AS more Filipinos grow older, attaining the demographic dividend will remain an uphill battle and will cost the government trillions, according to the latest publication of state-owned think tank Philippine Institute for Development Studies (PIDS). 

In the study, titled “Are We Missing Out on the Demographic Dividend? Trends and Prospects,” a team of researchers led by PIDS Senior Research Fellow Michael Ralph M. Abrigo found that reaping the demographic dividend will require the continuation of cash transfer programs. 

However, PIDS estimates that due to this, public debt could “breach 100 percent of primary income by 2060.” The national debt, the researchers said, could already increase to P29.4 trillion by 2030 from P6 trillion in 2015. 

“Our results suggest that even relatively stingy public transfer programs may lead to unsustainable public debt burden in the longer term when changes in the population age distribution, particularly population aging, are taken into account,” the researchers said.

“It does not mean, however, that government transfer programs cannot be expanded. Indeed, our results indicate that governments can become more generous as long as these are matched with reforms to raise greater government revenues, e.g., tax reform,” they added. 

At the current pace of the country’s population growth, the researchers said the Philippines may not be able to maximize the benefits of the demographic dividend.

While the proportion of the elderly aged 65 years and older has increased only slightly from 3.1 percent in 1990 to 4.6 percent in 2015, the researchers said the country’s demographic trend “will soon change.”

Citing studies from the United Nations, the researchers said the elderly population in the country is expected to increase to 9.9 million in 2032 and to 23.7 million in 2069 from 4.7 million in 2015.   

The UN report in 2017, the researchers said, indicates that the Philippines will become an aging society by 2032. They said “this may pose a heavy burden on the country’s resources, particularly on its pension system.” 

“Even if average fertility rates drop, it is highly likely that the rates of decline will vary across different populations, thereby potentially exacerbating inequality in the near term. Affirmative actions by government, such as direct cash transfers, may be necessary to ensure that no population gets left behind,” the authors, however, said. 

Dividend defined

IN a recent statement, the National Economic and Development Authority (Neda) explained that the demographic dividend is the economic growth experienced by a country as a result of the change in the country’s population structure.

The Neda said it is the product of the demographic transition, which is characterized by markedly declining mortality and fertility rates, resulting in the shrinking of the dependent age (0-14) group and expanding of the work force (ages 15-64). 

This transition, the Neda explained, leads to steadily rising savings and investment rates and, hence, faster economic growth and improved living standards.

Further, Neda said demographic transition has three phases. The first is marked by an initial decline in infant mortality (death rate), with fertility rate remaining high.  
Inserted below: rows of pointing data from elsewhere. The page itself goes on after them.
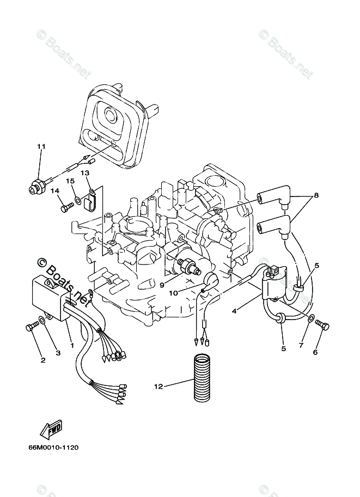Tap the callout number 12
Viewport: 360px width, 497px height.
point(158,387)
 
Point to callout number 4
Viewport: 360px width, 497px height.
point(234,311)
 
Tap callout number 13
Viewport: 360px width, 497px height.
point(85,173)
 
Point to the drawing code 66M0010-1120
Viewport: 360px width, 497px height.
point(52,448)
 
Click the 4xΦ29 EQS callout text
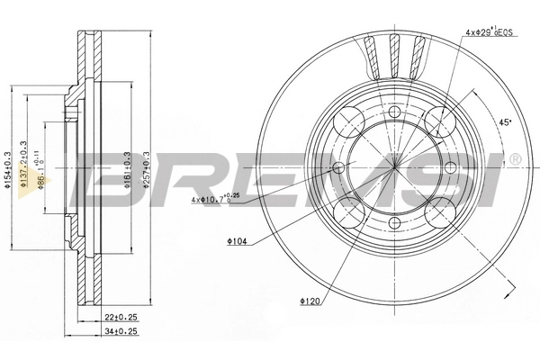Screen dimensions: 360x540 coord(490,32)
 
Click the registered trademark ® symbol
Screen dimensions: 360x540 coord(514,160)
The second phase happens when the share of working-age population becomes large relative to the young dependent ages and the older population or 65 years and above. 

The Neda said that with the number of those in the productive working-age population at its highest, the economy’s growth will significantly increase. This is the third phase of the demographic transition.

It explained that with a bigger work force that can generate higher income and a less dependent population, the government can allocate its resources for economic development and social services (education, health and nutrition). This is also often referred to as the demographic-economic window of opportunity.